Speaker Biography

Dorothy Ado-Mensah


Psychological distress (stress, anxiety, and depression) and quality of life among chronic kidney diseases patients on dialysis at the cape coast teaching hospital Haemodialysis has proven to be the most effective treatment modality due to its efficiency in sustaining patients for a very long period. Despite this, there is evidence to suggest that factors such as stress, depression and anxiety moderates the quality of life of CKD patients on dialysis. Nephrology clinicians primarily should not only treat the physical symptoms of kidney disease but explore and proactively recognise the emotional and psychosocial realities of patients with this disease. The purpose of the study was to investigate the psychological distress and quality of life among Chronic Kidney Disease patients on dialysis at the Cape Coast Teaching Hospital. The study adopted a descriptive survey design. The purposive sampling technique was used to sample 38 patients.
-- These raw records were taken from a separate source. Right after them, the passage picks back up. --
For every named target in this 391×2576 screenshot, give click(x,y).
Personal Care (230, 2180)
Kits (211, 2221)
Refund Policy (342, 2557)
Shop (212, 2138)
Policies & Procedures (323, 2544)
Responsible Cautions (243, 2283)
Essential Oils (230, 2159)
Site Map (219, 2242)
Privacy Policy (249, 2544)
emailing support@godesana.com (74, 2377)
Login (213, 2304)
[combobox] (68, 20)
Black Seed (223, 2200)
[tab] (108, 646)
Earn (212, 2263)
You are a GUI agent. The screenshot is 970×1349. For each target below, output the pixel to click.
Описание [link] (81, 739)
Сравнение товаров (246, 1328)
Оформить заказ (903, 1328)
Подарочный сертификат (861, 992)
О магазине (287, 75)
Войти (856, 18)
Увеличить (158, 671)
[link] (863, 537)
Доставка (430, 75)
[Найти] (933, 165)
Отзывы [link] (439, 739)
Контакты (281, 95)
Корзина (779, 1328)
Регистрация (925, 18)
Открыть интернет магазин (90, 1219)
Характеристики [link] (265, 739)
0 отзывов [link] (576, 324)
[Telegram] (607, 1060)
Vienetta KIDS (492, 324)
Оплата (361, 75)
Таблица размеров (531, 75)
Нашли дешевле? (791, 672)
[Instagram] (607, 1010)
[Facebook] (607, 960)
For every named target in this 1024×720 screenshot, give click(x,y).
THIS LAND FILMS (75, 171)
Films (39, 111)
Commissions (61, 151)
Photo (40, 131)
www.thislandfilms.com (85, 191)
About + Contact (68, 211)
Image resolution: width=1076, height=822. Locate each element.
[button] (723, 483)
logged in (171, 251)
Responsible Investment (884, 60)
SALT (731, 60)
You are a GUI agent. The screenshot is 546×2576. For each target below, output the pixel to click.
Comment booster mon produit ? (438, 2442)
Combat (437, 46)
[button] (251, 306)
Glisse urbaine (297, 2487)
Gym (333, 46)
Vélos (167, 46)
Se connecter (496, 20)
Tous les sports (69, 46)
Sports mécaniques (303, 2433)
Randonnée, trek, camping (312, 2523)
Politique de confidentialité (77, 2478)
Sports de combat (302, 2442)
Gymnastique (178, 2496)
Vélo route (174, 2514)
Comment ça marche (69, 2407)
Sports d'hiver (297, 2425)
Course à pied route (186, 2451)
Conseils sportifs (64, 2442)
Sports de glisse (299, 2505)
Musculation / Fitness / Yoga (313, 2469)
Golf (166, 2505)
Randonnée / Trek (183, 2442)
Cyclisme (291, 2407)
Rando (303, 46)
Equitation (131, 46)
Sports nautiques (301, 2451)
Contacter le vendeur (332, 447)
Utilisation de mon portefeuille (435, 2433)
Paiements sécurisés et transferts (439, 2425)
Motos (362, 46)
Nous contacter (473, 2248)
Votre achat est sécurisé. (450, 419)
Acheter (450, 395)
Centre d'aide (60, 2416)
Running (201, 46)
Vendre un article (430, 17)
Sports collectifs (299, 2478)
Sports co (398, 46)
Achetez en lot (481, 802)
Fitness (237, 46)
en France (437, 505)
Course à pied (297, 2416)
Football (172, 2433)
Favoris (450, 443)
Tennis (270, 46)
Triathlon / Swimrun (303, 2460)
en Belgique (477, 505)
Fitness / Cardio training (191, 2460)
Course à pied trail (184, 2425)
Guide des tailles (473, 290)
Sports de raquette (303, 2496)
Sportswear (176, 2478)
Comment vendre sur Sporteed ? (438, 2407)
Depression, Anxiety and Stress Scales (DASS 42) was adapted to measure psychological distress and quality of life was measured using the World Health Organisation Quality of Life Instruments (WHOQOL-BREF). Data was analysed using Pearson Product Moment Correlation Coefficient, and Independent t test. The result of the study Majority of patients with CKD experience varying levels of psychological distress. Further the study found a negative correlation between psychological distress (stress r= -.488, anxiety r= -.537 and depression r= -.467, n=40, p=.001) and CKD patients’ quality of life. Finally, no significant differences was observed in the psychological distress of males (M=72.64, SD= 9.61) and females M=68.93, SD= 4.33; t (35.95) = 1.67, p =.104 (2 tailed). It was recommended that renal care practitioners should be educated on the need to refer patient to Clinical Psychologist for proper management of psychological related cases. Also, a robust multidisciplinary team approach for the management of renal cases.